About me
I am a Postdoctoral Researcher at the Social Resilience Lab at Aarhus University. My research lies at the intersection of political behavior, computational social science, and the scientific modeling of political information processing.
I study how people learn about politics, evaluate information sources, and form political beliefs in complex and changing information environments. A central focus of my research is how individual-level learning processes—such as credibility assessment, selective information acquisition, and social influence—interact with the structure of information environments to produce collective outcomes such as polarization, misinformation diffusion, and political resilience.

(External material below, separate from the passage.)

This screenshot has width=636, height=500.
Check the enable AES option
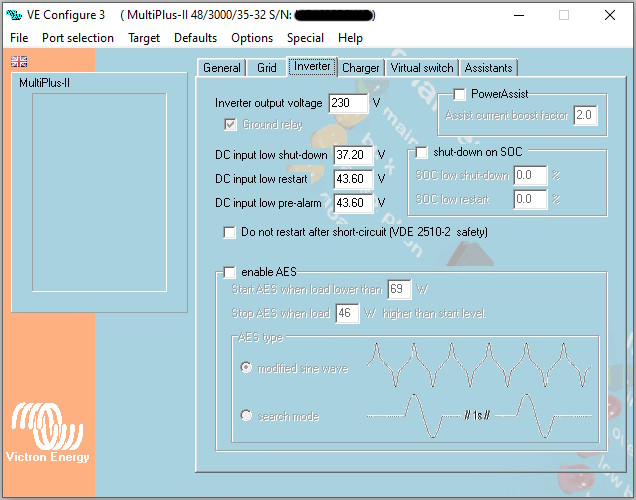[230, 272]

To explore these questions, I use a range of computational and empirical approaches, including agent-based modeling and simulation, randomized experiments, text-as-data, machine learning, and geospatial methods. My current research extends this agenda to adaptive and AI-mediated information environments, examining how interactions between users, information providers, and algorithmic systems shape political learning and belief formation.
I received my Ph.D. in Political Science from the University of Pittsburgh in 2024. My dissertation, Computational Models of Political Learning and Belief Polarization, developed computational models of how people learn about the credibility of political information sources and how these processes scale up through information choice and social networks. Before joining Aarhus University, I was a Postdoctoral Researcher on the ConsNet project at the University of Milano-Bicocca and BehaveLab at the University of Milan, where I conducted research on conspiracy beliefs, social networks, and political behavior.